ヒント: 訪問は春または初夏に計画すると、公園の独特な植物の最盛期の花を楽しめます。テイデ山頂への許可証は環境保護のために人数制限があり、事前予約が必要です。テネリフェ南部からのガイド付きバスツアーもあり、公園の探索に便利です。学生、高齢者、グループ向けの割引がある場合もあるため、訪問前に公式情報を確認することをおすすめします。早朝や夕方の訪問は涼しく、写真撮影にも適した光の条件が得られます。
興味深い事実
- •テイデ山は大西洋の島々で最も高い火山であり、海洋基盤から数えて世界で3番目に高い火山です。
- •公園には168種以上の植物があり、そのうち33種はテネリフェ固有種で、スペインで最も高地に咲く花であるテイデスミレも含まれています。

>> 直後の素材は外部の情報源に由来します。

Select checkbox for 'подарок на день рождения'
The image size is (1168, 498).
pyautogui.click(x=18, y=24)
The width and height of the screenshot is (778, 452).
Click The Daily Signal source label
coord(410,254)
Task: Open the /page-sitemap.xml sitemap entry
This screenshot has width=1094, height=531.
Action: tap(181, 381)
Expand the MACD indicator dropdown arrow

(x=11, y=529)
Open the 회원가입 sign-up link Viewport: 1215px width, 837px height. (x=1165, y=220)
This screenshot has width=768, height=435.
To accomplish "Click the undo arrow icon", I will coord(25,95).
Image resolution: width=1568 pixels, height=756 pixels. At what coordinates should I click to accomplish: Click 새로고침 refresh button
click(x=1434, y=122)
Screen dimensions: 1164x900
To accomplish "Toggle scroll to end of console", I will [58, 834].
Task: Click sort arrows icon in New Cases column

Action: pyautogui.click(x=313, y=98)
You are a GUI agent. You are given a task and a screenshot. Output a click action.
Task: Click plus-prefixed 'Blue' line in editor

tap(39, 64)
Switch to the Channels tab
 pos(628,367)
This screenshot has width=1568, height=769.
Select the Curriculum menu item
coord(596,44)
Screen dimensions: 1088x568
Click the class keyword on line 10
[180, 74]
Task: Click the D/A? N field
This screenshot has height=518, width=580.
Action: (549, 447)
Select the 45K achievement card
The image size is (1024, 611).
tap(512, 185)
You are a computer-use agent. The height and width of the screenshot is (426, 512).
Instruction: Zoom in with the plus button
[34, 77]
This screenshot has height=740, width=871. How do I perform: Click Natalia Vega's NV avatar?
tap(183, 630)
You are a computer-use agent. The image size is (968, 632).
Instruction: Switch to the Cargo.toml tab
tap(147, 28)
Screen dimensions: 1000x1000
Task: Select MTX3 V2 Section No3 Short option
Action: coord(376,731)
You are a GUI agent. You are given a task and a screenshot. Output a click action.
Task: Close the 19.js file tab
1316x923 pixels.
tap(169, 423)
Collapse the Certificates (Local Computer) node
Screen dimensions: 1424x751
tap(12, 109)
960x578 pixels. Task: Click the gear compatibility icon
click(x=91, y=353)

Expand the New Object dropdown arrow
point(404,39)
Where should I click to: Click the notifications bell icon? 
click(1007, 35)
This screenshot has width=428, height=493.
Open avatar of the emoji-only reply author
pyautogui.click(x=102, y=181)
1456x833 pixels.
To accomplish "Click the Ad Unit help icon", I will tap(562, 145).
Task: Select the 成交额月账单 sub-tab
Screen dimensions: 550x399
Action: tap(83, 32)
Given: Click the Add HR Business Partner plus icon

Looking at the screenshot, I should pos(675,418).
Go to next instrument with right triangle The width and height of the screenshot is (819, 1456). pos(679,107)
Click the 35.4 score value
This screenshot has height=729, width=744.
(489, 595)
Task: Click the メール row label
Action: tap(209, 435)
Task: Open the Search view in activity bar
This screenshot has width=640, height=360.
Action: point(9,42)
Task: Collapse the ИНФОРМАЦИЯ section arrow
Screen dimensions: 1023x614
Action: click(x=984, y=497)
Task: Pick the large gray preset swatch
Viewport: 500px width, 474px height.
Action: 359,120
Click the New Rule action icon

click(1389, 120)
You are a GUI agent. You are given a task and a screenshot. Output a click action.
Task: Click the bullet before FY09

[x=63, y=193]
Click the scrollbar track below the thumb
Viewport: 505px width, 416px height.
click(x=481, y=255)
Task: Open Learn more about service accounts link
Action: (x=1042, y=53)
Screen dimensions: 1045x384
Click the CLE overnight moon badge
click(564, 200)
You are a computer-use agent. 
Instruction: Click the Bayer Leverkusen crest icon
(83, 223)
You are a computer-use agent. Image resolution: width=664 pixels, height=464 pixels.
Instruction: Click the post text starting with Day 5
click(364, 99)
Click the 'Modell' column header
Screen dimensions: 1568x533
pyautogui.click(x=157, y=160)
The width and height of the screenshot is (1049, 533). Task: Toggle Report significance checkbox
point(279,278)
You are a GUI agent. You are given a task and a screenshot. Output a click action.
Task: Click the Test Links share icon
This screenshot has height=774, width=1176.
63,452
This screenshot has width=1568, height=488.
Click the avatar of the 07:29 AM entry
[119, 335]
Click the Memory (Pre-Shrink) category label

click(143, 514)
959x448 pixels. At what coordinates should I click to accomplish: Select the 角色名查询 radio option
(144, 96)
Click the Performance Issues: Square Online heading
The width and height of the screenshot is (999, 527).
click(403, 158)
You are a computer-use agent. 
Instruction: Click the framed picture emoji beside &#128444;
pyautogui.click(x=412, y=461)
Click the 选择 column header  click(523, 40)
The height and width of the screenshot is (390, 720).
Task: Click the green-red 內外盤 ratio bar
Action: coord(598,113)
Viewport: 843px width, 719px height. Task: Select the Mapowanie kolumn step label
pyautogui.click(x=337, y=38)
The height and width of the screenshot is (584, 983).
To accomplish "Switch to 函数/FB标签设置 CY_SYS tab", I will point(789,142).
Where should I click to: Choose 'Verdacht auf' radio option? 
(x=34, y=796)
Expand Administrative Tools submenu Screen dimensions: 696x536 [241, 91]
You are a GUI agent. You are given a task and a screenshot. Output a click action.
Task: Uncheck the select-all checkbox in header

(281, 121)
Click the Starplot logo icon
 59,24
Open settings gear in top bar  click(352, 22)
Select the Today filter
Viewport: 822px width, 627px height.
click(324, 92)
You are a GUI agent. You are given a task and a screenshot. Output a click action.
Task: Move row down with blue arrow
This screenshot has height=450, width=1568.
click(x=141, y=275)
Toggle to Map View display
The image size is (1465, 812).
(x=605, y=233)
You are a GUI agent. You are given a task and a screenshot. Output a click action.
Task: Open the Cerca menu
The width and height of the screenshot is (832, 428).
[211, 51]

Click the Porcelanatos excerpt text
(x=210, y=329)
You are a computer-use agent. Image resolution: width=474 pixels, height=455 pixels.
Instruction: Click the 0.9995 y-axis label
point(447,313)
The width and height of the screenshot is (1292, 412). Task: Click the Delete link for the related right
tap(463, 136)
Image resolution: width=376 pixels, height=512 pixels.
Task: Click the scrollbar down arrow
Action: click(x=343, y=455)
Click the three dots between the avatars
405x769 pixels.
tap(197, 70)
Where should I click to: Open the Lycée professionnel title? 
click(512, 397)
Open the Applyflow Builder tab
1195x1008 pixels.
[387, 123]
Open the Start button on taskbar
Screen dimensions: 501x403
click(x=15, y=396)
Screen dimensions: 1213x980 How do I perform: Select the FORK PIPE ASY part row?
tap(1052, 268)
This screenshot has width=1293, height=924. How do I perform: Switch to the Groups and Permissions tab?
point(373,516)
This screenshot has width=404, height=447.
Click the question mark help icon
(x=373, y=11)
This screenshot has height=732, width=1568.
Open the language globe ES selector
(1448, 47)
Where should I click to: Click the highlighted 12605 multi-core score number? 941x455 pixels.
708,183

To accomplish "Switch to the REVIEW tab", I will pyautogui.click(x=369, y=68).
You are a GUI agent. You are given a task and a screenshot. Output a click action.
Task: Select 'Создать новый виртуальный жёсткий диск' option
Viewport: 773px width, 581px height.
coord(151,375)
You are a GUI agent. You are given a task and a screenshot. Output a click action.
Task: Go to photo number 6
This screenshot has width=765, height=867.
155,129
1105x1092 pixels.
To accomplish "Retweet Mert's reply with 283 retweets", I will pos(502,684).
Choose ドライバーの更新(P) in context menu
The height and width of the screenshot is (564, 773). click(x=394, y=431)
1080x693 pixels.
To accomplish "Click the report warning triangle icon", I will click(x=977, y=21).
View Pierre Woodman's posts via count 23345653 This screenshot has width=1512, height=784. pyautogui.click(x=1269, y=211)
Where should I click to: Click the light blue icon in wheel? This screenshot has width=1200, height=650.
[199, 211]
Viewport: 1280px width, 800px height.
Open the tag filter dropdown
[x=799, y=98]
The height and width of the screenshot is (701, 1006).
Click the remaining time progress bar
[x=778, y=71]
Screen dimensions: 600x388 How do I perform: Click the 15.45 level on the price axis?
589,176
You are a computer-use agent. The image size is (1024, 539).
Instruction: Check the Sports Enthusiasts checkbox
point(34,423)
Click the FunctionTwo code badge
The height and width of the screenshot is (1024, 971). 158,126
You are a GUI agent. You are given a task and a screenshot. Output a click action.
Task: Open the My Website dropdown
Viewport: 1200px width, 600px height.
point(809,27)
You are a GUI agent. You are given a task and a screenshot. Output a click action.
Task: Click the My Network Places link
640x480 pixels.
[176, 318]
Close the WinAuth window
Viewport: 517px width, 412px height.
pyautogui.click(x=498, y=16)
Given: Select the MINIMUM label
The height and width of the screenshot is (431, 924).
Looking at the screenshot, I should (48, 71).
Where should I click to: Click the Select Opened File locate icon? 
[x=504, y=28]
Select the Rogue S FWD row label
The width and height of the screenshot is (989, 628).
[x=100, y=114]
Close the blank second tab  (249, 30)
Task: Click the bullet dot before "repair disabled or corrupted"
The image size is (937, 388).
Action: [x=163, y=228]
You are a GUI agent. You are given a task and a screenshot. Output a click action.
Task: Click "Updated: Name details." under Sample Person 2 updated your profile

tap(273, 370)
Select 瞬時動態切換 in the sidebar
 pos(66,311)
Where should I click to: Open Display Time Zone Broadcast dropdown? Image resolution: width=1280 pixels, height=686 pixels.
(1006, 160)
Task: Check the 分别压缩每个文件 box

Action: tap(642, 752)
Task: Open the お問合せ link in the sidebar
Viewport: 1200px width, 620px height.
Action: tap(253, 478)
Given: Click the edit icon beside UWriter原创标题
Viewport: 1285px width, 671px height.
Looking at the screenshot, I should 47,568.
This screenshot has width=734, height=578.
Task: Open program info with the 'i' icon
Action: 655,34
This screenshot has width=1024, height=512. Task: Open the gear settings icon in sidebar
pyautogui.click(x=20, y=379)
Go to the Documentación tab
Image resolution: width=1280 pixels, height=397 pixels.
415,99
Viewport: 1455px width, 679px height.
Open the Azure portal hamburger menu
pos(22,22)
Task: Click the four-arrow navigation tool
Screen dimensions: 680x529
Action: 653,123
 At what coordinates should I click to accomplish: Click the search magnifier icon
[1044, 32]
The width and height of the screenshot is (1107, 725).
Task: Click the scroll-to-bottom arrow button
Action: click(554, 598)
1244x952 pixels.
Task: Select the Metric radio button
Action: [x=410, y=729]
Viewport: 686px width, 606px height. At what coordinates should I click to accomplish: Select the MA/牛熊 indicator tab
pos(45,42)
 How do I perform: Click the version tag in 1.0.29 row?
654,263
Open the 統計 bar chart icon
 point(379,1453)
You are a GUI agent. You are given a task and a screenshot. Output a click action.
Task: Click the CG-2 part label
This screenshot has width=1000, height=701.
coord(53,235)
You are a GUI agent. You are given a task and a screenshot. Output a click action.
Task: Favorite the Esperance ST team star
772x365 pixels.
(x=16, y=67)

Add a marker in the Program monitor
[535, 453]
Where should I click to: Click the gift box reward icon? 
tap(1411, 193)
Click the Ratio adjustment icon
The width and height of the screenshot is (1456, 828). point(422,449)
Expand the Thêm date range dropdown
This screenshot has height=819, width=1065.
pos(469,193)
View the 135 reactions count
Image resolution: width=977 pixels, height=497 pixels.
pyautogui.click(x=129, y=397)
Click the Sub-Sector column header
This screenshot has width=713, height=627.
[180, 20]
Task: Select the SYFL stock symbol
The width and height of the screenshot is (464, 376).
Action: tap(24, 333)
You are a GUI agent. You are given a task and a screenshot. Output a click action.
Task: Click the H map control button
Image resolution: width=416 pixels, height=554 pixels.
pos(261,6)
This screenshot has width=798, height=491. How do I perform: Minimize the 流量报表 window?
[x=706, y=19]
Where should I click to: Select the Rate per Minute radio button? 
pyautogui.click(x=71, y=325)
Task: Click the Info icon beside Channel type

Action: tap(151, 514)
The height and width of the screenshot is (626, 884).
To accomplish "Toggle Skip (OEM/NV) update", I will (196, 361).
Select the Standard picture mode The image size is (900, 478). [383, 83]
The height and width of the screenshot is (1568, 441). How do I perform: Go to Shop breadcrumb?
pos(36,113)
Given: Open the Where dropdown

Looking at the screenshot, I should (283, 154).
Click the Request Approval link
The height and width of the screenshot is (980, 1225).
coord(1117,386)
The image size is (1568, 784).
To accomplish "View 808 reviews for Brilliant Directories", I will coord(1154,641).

- •テイデ国立公園はスペインで最も訪問者数の多い国立公園であり、世界でもトップクラスで、年間400万人以上の来訪者があります。
- •グアンチェ族はテイデ山を悪魔グアヨタの住処と信じ、火山を地獄への入り口と考えていました。
- •公園内のテイデ天文台は年間約3,500時間の晴天に恵まれ、天文学研究に理想的な環境です。
歴史
テイデ国立公園の地域は先住民グアンチェ族にとって霊的な意味を持ち、テイデ山は冥界への入り口とされ「エチェイデ」と呼ばれていました。1954年1月22日に国立公園として正式に設立され、カナリア諸島で最も古く最大の国立公園となりました。1989年にはヨーロッパ保護地域賞を受賞し、その後も更新され、2007年にユネスコ世界遺産に登録されました。火山活動の歴史には1798年のピコ・ビエホの噴火などがあります。2007年にはスペインの12の宝の一つにも選ばれ、その文化的・自然的価値が強調されています。
場所ガイド
テイデ山頂
スペインで最も高い峰で、テネリフェ島と周囲の大西洋を一望できます。環境保護のため、山頂へのアクセスには許可証が必要です。
ピコ・ビエホ1798
カナリア諸島で2番目に高い火山で標高3,135メートル。1798年の噴火で形成されたナリセス・デル・テイデの溶岩地形が特徴です。
ロケス・デ・ガルシア
公園内の象徴的な岩石群で、ハイキングや写真撮影に人気のスポットです。
テイデ天文台
テイデ山の東の尾根に標高2,371メートルで位置し、公園の澄んだ空と高地の恩恵を受けて天文学研究の重要な拠点となっています。